Monday, February 12, 2007

ALASKAPHRENIA by CHRISTINE HUME

BRITTA AMEEL Reviews

Alaskaphrenia by Christine Hume
(New Issues Press, 2004)

[First published in CUTBANK, Ed. by Brandon Shimoda, 2006]

There are 39 poems in Christine Hume’s Alaskaphrenia, 72 words between “language” and “landscape” in the Oxford English Dictionary, and Alaska is the 49th state at a latitude of 54° 40' N to 71° 50' N and a longitude 130° W to 173° E. Hume counts, maps, mines, names, explores, lists, categorizes as the surveyor of her Alaska-of-the-mind. She surveys not only the literal landscape, replete with bears and moose, ice caves and ocean, mountains and planes. Hume also surveys the “poetic” language meant to arrange our uncontrollable internal states, where we “will be a bellwether bomber, you dream-bomb the last place: a dogsled dream, campfire dream, pioneer dream, pioneer, lynx, lynx, lynx.”

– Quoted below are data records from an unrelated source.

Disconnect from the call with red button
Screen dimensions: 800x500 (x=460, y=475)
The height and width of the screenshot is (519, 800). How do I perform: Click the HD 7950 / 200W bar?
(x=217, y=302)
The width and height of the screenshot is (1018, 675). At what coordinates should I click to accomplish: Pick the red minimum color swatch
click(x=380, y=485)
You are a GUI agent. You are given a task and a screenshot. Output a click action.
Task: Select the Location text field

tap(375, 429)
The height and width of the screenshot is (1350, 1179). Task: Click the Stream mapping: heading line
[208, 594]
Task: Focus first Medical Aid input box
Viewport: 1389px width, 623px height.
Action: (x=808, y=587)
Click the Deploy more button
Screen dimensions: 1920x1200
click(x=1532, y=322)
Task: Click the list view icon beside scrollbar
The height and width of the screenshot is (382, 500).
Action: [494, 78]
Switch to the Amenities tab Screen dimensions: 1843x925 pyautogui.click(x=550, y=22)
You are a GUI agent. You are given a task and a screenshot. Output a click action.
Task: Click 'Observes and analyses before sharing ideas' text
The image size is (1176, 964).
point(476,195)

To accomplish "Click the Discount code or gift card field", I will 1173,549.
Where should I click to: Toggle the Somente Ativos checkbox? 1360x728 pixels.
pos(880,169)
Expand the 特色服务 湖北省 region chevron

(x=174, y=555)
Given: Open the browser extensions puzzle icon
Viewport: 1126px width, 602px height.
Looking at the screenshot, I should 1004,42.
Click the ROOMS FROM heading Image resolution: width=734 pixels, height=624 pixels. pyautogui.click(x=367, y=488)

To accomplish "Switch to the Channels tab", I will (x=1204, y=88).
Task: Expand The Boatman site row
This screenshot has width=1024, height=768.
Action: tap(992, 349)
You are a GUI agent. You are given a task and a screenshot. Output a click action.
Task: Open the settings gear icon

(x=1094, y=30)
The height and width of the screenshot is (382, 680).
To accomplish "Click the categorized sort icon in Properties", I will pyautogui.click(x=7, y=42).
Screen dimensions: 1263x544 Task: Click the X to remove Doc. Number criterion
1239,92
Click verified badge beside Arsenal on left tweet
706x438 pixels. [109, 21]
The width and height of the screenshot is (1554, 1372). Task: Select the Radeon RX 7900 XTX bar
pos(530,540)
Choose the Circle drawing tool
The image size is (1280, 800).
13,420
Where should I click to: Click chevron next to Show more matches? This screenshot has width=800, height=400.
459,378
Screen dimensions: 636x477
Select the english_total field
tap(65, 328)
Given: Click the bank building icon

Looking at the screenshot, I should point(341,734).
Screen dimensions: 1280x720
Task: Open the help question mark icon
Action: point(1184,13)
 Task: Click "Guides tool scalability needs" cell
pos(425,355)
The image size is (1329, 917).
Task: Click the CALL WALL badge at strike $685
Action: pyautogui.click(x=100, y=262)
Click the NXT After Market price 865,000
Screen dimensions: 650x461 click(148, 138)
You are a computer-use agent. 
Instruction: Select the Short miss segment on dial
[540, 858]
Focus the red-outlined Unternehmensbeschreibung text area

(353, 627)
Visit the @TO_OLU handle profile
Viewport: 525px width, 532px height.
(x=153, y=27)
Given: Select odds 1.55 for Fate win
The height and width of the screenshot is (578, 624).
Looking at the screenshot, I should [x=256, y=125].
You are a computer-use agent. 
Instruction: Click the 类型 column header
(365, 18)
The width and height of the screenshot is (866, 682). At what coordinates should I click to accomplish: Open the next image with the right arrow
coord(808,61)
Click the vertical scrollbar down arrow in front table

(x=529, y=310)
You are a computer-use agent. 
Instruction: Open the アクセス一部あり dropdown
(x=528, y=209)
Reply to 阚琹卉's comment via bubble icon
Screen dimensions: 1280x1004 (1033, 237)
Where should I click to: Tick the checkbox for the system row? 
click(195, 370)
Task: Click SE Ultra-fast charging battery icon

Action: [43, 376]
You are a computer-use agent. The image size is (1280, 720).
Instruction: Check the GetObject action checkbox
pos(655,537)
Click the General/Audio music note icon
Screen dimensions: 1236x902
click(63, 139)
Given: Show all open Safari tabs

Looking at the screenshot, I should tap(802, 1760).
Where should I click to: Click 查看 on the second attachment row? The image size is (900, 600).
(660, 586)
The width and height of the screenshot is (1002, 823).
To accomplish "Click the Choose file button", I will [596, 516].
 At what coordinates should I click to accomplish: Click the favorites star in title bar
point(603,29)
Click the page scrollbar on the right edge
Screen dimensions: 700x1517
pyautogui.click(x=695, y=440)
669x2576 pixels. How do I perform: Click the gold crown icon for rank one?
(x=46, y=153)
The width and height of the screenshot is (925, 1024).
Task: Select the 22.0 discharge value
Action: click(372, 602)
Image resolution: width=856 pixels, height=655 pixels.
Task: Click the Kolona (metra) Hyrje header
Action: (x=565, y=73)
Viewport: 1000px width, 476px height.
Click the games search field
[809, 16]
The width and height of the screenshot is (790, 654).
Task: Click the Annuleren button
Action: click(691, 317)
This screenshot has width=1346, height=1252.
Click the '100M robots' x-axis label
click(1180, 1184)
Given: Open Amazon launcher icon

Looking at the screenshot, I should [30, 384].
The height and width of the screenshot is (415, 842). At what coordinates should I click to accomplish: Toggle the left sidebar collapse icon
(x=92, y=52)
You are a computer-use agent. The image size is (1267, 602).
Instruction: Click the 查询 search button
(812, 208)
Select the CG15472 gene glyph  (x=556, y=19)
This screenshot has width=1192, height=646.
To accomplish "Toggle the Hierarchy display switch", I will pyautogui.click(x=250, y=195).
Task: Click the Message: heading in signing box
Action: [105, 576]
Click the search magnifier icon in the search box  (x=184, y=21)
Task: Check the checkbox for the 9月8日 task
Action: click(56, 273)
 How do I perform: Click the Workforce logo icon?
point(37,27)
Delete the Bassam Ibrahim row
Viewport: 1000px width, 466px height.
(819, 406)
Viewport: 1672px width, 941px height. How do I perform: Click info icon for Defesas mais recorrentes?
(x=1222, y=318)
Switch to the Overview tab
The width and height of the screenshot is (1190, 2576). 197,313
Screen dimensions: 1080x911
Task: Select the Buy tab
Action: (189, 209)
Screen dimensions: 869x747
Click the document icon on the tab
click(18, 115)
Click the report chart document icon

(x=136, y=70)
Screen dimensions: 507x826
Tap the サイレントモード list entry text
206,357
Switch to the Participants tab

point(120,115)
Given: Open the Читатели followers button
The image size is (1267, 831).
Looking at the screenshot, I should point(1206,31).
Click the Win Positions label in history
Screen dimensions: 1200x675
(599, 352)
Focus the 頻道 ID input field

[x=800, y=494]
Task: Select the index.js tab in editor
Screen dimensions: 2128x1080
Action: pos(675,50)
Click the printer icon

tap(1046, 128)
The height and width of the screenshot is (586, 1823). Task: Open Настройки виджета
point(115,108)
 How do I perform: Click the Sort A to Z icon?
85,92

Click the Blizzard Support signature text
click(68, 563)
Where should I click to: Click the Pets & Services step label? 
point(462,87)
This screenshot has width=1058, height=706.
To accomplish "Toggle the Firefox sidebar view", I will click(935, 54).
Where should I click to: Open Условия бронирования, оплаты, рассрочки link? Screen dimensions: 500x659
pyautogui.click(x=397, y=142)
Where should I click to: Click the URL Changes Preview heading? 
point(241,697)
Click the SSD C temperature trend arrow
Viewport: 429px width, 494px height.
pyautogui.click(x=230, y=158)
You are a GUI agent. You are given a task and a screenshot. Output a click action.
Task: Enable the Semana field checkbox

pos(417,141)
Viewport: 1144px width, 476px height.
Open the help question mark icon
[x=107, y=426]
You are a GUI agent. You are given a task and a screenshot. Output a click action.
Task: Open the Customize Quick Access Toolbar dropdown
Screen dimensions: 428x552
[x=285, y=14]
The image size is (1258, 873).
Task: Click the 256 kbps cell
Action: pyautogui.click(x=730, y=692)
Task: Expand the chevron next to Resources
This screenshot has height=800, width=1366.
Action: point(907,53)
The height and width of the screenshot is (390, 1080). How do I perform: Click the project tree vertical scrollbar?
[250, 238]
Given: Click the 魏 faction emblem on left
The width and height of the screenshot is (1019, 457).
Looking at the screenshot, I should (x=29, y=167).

This surveyed Alaskan consciousness is under-punctuated, grammatically wild, written on scraps of paper edged with fire and water, folded several hundred times to fit in a pocket. Hume has “adopted an Alaskan ear long before; with it, it’s not unusual to hear from inside the hammer: stampeded terrain, yea, avalanche.” The inside of this hammer sounds, indeed, like avalanche: words shape-shift and metaphors crumble under sound:

Under these circulations
You could not wear cirrus the way cows do

Always your mange meant to be smoke
               molting, moonglow

This associational, sound-driven logic (“lynx, lynx, lynx”) powers the surveyor’s 4x4, which explores the transforming and transformative nature of consciousness. And this particular Alaskan consciousness is ultimately both circular and fractured requiring prosaic and instructional structures to navigate: documents like brochures, diagrams, comprehension questions; structures like indices, instructions, explanations, translations, dialogues, do’s and don’ts. These are the maps pinned under otherwise confounding experience, and Hume instructs:

If you cannot work the Eskimo yo-yo, you must walk around and create a map inside your muscles. There, a secret heat makes air remember birds. In their flight, your absurd hands go to seed. Only the other day your pacing made something stop sleeping; it made nowhere a shook-out place.

And again: “Never let what you think fool you.”

The parallel Hume draws between the surveyor’s language and poetic language feels at every turn right for complicated consciousness. Yet, what startles most is the fact that both languages are essentially inaccurate, and indeed almost violate the very areas and emotions they are meant to represent. Hume’s act of surveying, though, exposes the rich veins of landscape and mind, which, though imperfect and impure, are made once again original and exquisite. This reader wouldn’t want it any other way, for Hume has

…outened the world
to show you real barenness:
a void a light
warps into want and then wants
until it warps all it glances.

Warp away, Hume, we’re with you on this expedition, counting as we go.

*****

Britta Ameel received her MFA from University of Michigan. Her poems have appeared in Hayden's Ferry Review, New Orleans Review, Fugue, CutBank and others. She lives in San Francisco.